» **Instructions for the task**
Give back the entire listing verbatim.

» **Data provided**
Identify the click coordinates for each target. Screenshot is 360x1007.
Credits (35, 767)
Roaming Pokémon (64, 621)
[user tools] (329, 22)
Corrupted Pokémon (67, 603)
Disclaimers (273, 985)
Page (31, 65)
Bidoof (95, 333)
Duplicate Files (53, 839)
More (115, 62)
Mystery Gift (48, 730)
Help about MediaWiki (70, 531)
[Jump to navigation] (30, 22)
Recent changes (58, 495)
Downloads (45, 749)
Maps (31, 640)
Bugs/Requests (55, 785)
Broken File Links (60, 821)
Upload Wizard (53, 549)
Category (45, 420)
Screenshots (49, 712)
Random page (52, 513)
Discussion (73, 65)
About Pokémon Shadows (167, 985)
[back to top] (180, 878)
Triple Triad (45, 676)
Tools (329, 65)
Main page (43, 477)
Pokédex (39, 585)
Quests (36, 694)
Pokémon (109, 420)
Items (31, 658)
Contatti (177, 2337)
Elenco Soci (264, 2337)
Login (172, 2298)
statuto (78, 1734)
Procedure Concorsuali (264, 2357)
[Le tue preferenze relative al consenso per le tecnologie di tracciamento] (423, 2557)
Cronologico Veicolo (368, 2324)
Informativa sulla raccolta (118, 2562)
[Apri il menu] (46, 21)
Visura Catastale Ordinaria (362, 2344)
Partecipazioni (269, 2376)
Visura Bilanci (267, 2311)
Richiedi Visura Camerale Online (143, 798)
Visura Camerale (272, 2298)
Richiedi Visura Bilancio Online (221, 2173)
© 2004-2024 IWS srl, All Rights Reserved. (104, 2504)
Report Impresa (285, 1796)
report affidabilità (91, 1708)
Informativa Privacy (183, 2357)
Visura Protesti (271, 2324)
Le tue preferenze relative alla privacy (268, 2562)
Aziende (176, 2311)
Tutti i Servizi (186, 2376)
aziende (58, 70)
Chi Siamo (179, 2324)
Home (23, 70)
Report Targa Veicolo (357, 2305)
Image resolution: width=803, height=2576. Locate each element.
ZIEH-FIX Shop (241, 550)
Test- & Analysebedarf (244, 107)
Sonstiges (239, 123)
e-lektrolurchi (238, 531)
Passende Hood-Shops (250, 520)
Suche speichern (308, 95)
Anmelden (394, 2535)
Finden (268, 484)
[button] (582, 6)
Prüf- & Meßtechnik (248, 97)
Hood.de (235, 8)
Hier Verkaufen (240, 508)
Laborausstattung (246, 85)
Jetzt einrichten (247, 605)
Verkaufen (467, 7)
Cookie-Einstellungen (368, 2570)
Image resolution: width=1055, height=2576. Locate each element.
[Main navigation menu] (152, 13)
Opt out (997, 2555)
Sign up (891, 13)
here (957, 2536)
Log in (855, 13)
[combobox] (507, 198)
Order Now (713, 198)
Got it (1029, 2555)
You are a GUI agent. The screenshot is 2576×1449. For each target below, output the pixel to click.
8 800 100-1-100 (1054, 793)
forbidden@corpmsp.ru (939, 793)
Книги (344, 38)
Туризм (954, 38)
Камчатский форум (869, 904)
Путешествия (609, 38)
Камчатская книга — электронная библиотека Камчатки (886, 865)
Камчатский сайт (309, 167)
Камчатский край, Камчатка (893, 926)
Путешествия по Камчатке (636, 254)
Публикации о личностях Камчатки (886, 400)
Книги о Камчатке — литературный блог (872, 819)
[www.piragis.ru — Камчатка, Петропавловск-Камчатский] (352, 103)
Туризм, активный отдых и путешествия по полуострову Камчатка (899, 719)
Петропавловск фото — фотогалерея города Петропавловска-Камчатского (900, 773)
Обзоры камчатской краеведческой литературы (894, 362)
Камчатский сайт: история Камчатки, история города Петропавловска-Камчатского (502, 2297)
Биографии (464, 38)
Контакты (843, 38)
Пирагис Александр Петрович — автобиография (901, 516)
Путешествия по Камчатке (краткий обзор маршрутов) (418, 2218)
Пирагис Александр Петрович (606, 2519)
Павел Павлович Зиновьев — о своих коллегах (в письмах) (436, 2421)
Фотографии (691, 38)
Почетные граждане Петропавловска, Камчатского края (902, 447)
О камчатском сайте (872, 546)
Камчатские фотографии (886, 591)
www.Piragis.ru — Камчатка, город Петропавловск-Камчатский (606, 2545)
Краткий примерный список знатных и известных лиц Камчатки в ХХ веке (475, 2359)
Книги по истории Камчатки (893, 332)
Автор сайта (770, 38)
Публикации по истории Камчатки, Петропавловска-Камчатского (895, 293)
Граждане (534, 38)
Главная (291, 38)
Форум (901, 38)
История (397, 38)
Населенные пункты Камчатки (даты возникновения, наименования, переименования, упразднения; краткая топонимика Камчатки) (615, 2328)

» **Output of the task**
Identify the click coordinates for each target. Screenshot is 360x1007.
Credits (35, 767)
Roaming Pokémon (64, 621)
[user tools] (329, 22)
Corrupted Pokémon (67, 603)
Disclaimers (273, 985)
Page (31, 65)
Bidoof (95, 333)
Duplicate Files (53, 839)
More (115, 62)
Mystery Gift (48, 730)
Help about MediaWiki (70, 531)
[Jump to navigation] (30, 22)
Recent changes (58, 495)
Downloads (45, 749)
Maps (31, 640)
Bugs/Requests (55, 785)
Broken File Links (60, 821)
Upload Wizard (53, 549)
Category (45, 420)
Screenshots (49, 712)
Random page (52, 513)
Discussion (73, 65)
About Pokémon Shadows (167, 985)
[back to top] (180, 878)
Triple Triad (45, 676)
Tools (329, 65)
Main page (43, 477)
Pokédex (39, 585)
Quests (36, 694)
Pokémon (109, 420)
Items (31, 658)
Contatti (177, 2337)
Elenco Soci (264, 2337)
Login (172, 2298)
statuto (78, 1734)
Procedure Concorsuali (264, 2357)
[Le tue preferenze relative al consenso per le tecnologie di tracciamento] (423, 2557)
Cronologico Veicolo (368, 2324)
Informativa sulla raccolta (118, 2562)
[Apri il menu] (46, 21)
Visura Catastale Ordinaria (362, 2344)
Partecipazioni (269, 2376)
Visura Bilanci (267, 2311)
Richiedi Visura Camerale Online (143, 798)
Visura Camerale (272, 2298)
Richiedi Visura Bilancio Online (221, 2173)
© 2004-2024 IWS srl, All Rights Reserved. (104, 2504)
Report Impresa (285, 1796)
report affidabilità (91, 1708)
Informativa Privacy (183, 2357)
Visura Protesti (271, 2324)
Le tue preferenze relative alla privacy (268, 2562)
Aziende (176, 2311)
Tutti i Servizi (186, 2376)
aziende (58, 70)
Chi Siamo (179, 2324)
Home (23, 70)
Report Targa Veicolo (357, 2305)
Image resolution: width=803, height=2576. Locate each element.
ZIEH-FIX Shop (241, 550)
Test- & Analysebedarf (244, 107)
Sonstiges (239, 123)
e-lektrolurchi (238, 531)
Passende Hood-Shops (250, 520)
Suche speichern (308, 95)
Anmelden (394, 2535)
Finden (268, 484)
[button] (582, 6)
Prüf- & Meßtechnik (248, 97)
Hood.de (235, 8)
Hier Verkaufen (240, 508)
Laborausstattung (246, 85)
Jetzt einrichten (247, 605)
Verkaufen (467, 7)
Cookie-Einstellungen (368, 2570)
Image resolution: width=1055, height=2576. Locate each element.
[Main navigation menu] (152, 13)
Opt out (997, 2555)
Sign up (891, 13)
here (957, 2536)
Log in (855, 13)
[combobox] (507, 198)
Order Now (713, 198)
Got it (1029, 2555)
You are a GUI agent. The screenshot is 2576×1449. For each target below, output the pixel to click.
8 800 100-1-100 (1054, 793)
forbidden@corpmsp.ru (939, 793)
Книги (344, 38)
Туризм (954, 38)
Камчатский форум (869, 904)
Путешествия (609, 38)
Камчатская книга — электронная библиотека Камчатки (886, 865)
Камчатский сайт (309, 167)
Камчатский край, Камчатка (893, 926)
Путешествия по Камчатке (636, 254)
Публикации о личностях Камчатки (886, 400)
Книги о Камчатке — литературный блог (872, 819)
[www.piragis.ru — Камчатка, Петропавловск-Камчатский] (352, 103)
Туризм, активный отдых и путешествия по полуострову Камчатка (899, 719)
Петропавловск фото — фотогалерея города Петропавловска-Камчатского (900, 773)
Обзоры камчатской краеведческой литературы (894, 362)
Камчатский сайт: история Камчатки, история города Петропавловска-Камчатского (502, 2297)
Биографии (464, 38)
Контакты (843, 38)
Пирагис Александр Петрович — автобиография (901, 516)
Путешествия по Камчатке (краткий обзор маршрутов) (418, 2218)
Пирагис Александр Петрович (606, 2519)
Павел Павлович Зиновьев — о своих коллегах (в письмах) (436, 2421)
Фотографии (691, 38)
Почетные граждане Петропавловска, Камчатского края (902, 447)
О камчатском сайте (872, 546)
Камчатские фотографии (886, 591)
www.Piragis.ru — Камчатка, город Петропавловск-Камчатский (606, 2545)
Краткий примерный список знатных и известных лиц Камчатки в ХХ веке (475, 2359)
Книги по истории Камчатки (893, 332)
Автор сайта (770, 38)
Публикации по истории Камчатки, Петропавловска-Камчатского (895, 293)
Граждане (534, 38)
Главная (291, 38)
Форум (901, 38)
История (397, 38)
Населенные пункты Камчатки (даты возникновения, наименования, переименования, упразднения; краткая топонимика Камчатки) (615, 2328)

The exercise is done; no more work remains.